I struggle with where even to start. The words pile up inside my heart and behind my eyes, but all that comes out are shallow breaths and stinging tears that blur my vision.


In the bedroom, I stare at my phone—shocked, disbelieving—at what I’ve just watched. My ears ring with the echoes of screams from the video. What the hell has happened? Where are we right now? How is this happening?


From the other room, my daughter yells, asking if they can have lunch.


I snap back. It’s Saturday. I’m in my bedroom. It’s snowing—the first flakes of a huge winter storm barreling down on us. So why does it suddenly feel like an avalanche is burying us?


“Be right there,” I manage to choke out.

Focus. Pay attention. Take a breath. You need to get it together.


But a man was just killed—executed while lying face down on the street, held down by not one, but many men. Three shots maybe? Nine? It was too fast to count. And I watched it happen. I’ll never escape the images. The screams. What the f— did you just do??? Over and over and over.


This is their city.

This is our city.

This is America… isn’t it?


No matter what comes next, I trust the truth of my eyes and my ears.


I go into the kitchen. I make sandwiches. I wash grapes. I make sure they finish their milk. They ask me a dozen times when they can go outside, their excitement mounting.


Right. The snow.


Their smiles. Their happiness. Their obliviousness. These precious little humans I’ve created. They can’t know the world is this broken. I can’t let them know.


Later, more information comes. Details sprayed across our screens like water through a firehose. An American. A nurse. Thirty-seven years old—the same age as Renee Good.


Dear God, help us. This is horrifying.


“But he had a gun.”


Minnesota is open carry. He had a license. It’s his Second Amendment right.


“But it was a protest.”


But he didn’t brandish it. He never reached for it. The agents did that part.


“But… domestic terrorist… obstruction… radical.”


STOP. DAMN IT. STOP LYING. FOR GOD’S SAKE, JUST STOP.


Stop killing Americans.

Stop killing people.

Stop taking parents, children, families.

Stop—for the love of God—stop.


How can we watch this, day after day, then walk into the next room and make our kids’ sandwiches? How can we look them in the eye and tell them they’re safe when atrocities are happening on our city streets? And worse— people are applauding it. Defending it. Blaming the deceased for their own deaths.


What kind of sick American pride is that?
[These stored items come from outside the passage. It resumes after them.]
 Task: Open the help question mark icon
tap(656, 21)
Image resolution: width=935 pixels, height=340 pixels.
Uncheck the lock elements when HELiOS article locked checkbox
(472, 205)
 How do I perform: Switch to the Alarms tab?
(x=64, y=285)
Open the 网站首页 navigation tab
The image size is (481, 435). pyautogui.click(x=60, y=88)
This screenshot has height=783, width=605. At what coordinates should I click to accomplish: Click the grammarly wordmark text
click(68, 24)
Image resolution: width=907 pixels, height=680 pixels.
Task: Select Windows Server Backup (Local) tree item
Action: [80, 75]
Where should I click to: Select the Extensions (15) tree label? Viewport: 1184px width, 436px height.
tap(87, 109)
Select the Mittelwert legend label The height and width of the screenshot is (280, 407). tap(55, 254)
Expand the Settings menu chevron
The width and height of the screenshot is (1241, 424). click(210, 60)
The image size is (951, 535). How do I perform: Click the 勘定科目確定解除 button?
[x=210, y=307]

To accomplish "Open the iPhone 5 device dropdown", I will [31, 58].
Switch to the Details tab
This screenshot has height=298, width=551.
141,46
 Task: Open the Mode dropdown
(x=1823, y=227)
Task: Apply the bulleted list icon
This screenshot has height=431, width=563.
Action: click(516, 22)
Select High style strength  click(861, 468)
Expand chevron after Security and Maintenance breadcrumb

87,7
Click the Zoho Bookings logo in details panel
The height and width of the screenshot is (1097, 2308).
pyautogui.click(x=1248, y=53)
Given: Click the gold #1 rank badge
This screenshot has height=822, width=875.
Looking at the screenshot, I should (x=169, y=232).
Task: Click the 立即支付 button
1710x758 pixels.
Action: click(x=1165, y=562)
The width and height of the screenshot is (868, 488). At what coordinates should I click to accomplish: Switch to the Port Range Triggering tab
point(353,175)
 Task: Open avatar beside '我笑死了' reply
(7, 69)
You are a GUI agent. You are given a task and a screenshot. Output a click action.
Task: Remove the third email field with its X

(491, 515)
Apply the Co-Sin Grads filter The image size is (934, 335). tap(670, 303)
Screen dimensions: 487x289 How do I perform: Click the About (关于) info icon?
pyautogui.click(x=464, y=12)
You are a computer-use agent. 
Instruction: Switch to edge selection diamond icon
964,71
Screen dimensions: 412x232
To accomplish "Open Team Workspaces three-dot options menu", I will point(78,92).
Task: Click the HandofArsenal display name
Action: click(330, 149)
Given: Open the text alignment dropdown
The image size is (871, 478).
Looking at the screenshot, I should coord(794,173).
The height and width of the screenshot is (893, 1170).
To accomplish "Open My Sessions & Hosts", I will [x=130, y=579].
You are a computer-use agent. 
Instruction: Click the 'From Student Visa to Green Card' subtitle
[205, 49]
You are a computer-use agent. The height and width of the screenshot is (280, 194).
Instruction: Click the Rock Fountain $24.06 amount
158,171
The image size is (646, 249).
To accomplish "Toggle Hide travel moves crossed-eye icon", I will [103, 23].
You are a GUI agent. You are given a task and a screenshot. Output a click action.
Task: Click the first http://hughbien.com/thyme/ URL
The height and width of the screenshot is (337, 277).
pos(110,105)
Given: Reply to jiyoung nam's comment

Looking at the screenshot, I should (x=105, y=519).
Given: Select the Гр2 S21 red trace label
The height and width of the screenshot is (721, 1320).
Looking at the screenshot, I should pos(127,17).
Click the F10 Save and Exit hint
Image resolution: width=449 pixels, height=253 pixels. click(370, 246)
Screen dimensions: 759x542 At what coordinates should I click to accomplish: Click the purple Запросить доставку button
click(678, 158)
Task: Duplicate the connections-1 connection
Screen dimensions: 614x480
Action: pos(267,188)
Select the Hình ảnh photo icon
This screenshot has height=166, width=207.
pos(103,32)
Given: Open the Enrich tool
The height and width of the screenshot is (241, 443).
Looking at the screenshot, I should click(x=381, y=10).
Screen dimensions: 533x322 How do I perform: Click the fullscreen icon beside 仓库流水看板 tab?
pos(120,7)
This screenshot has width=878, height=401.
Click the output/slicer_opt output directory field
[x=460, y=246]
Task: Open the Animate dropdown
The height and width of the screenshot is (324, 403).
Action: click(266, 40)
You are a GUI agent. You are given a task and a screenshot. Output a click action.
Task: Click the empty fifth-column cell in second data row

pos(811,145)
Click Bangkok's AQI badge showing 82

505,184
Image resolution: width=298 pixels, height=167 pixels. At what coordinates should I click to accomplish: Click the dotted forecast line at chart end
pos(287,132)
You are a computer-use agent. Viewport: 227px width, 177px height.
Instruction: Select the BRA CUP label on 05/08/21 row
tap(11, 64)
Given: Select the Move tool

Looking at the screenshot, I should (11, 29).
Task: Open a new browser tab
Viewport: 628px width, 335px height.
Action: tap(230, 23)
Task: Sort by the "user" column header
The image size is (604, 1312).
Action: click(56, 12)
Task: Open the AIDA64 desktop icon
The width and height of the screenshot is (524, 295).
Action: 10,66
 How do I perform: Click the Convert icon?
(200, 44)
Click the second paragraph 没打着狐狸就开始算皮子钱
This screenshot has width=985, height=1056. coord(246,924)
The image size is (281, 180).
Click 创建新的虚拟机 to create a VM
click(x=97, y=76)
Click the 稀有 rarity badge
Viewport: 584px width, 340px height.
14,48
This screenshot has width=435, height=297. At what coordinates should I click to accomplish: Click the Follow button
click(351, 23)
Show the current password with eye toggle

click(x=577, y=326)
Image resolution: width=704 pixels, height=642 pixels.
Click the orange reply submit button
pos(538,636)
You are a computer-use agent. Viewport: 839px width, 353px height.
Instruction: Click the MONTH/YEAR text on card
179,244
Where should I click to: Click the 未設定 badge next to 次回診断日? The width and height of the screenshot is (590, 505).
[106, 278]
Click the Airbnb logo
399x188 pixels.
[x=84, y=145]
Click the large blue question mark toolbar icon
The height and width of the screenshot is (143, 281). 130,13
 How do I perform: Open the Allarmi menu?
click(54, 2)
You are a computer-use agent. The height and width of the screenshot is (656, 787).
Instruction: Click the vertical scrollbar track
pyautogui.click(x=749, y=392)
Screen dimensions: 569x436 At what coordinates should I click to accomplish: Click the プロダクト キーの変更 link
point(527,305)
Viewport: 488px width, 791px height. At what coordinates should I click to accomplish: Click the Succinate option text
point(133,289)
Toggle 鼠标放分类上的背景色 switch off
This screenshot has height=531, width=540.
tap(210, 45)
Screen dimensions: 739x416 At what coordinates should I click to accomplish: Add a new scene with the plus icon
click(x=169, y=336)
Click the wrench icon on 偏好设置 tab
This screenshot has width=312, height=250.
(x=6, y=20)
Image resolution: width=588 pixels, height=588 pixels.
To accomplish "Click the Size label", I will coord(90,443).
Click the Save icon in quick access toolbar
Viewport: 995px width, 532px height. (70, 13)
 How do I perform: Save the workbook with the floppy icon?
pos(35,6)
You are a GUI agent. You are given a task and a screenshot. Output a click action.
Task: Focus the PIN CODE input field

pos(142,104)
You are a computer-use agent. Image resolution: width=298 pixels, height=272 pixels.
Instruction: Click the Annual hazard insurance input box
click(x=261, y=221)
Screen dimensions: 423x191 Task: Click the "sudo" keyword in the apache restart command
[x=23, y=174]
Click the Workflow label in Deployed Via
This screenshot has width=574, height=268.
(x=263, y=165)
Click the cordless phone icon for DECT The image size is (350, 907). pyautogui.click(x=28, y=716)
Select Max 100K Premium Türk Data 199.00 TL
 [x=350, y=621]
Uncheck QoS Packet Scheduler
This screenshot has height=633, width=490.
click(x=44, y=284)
My grandfather fought in World War II. He saw the hells of war. He saw men lose limbs and lives. He witnessed—through his own eyes and ears—what we were fighting against: fascism, totalitarianism, tyranny in its most evil form. He was a prisoner of war. He was shot and wounded. He was noble and brave, and he believed in an America where we were safe and free from the evils he fought against.


The America he fought for is not the America we see on our screens.


I don’t want to live in that version of America.


Do not tell me, “If you don’t like it here, then leave.” I reject that. This is my America too. My homeland. My right to exist here is just as sacred as anyone else’s.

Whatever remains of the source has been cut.